Text block:
Puzzle: The Bamboozling Shipping Riddle

Puzzle: The Bamboozling Shipping Riddle

You work at SafeData LLC in DS City. You were hired as a consultant by LastDrop.com, a drop-shipper. They have gathered some data on their operations, and they are perplexed by what they found. Can you help them?


LastDrop.com operates a big warehouse near the port where ample supplies of all products are always available. They also rent space in a smaller warehouse in the Minsky Midlands that gets supplies from the large central warehouse.

They sell two products, AceAir and BreezeBox, that directly compete with each other. LastDrop.com has a stellar data science team and an operations research team that is the envy of the industry.

The data science team has considered the following weekly sales data for the two products in the Minsky Midlands for the past three years:

Format: weekly units sold [AceAir BreezeBox]

[100 10] [9 101] [11 99] [11 99] [10 100]

[9 101] [10 100] [11 99] [9 101] [11 99]

[10 99] [11 99] [10 100] [9 101] [10 100]

[10 100] [10 100] [99 11] [8 102] [10 100]

[9 101] [11 99] [11 99] [12 98] [12 98]

[9 101] [12 99] [99 11] [8 102] [9 101]

[100 10] [9 101] [101  9] [9 101] [9 101]

 [12 99] [11 99] [9 101] [11 99] [9 101]


 [9 101] [10 100] [ 11 99] [10 100] [9 101]

 [9 101] [11 99] [12 98] [11 99] [ 9 101]

(Notice that there is no seasonality, it is always hot in the Minsky Midlands.)

Required actions:
[1] Which two products does LastDrop.com sell, according to the shipping riddle?
[2] Summarize the shipping riddle in two sentences.

Stored entries:
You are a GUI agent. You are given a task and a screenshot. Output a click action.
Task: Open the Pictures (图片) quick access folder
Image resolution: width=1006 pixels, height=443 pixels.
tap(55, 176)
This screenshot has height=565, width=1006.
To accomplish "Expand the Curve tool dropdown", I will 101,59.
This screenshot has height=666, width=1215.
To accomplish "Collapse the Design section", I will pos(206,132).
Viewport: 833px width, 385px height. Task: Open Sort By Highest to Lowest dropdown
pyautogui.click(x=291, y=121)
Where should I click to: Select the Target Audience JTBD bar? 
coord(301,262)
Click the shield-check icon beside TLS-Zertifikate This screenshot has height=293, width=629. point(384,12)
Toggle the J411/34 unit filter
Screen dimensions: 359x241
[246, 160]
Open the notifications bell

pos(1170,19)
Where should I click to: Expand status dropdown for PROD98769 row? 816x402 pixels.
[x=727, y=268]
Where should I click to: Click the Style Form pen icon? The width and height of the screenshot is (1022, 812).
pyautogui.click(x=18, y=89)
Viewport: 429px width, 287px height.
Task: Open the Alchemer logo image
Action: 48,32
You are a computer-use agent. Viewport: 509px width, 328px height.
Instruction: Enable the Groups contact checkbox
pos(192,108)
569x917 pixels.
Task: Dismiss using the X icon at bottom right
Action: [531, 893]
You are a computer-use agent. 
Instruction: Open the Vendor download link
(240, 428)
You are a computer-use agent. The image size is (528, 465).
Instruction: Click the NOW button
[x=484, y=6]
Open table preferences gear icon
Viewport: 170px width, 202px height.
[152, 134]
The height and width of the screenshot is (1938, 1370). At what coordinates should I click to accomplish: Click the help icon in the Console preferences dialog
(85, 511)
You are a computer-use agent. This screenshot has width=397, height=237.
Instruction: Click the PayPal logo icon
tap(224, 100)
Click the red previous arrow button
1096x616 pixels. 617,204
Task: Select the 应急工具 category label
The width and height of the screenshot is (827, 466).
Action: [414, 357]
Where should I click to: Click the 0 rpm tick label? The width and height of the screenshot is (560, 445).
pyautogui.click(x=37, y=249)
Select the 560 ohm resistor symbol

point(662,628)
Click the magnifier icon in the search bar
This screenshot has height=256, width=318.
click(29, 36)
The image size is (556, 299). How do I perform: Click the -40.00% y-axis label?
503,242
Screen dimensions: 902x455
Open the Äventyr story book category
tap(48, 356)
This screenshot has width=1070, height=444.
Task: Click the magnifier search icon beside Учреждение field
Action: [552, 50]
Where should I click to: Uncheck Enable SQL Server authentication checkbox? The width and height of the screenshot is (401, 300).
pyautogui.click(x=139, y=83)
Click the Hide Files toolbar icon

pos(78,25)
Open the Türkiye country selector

Exercise solutions:
[1] AceAir and BreezeBox.

[2] The reader works at SafeData LLC as a consultant for LastDrop.com, a drop-shipper with a big warehouse near the port and rented space in a smaller Minsky Midlands warehouse supplied from it. Its data science team has weekly Minsky Midlands sales figures for its two competing products, AceAir and BreezeBox, and these show no seasonality because it is always hot there.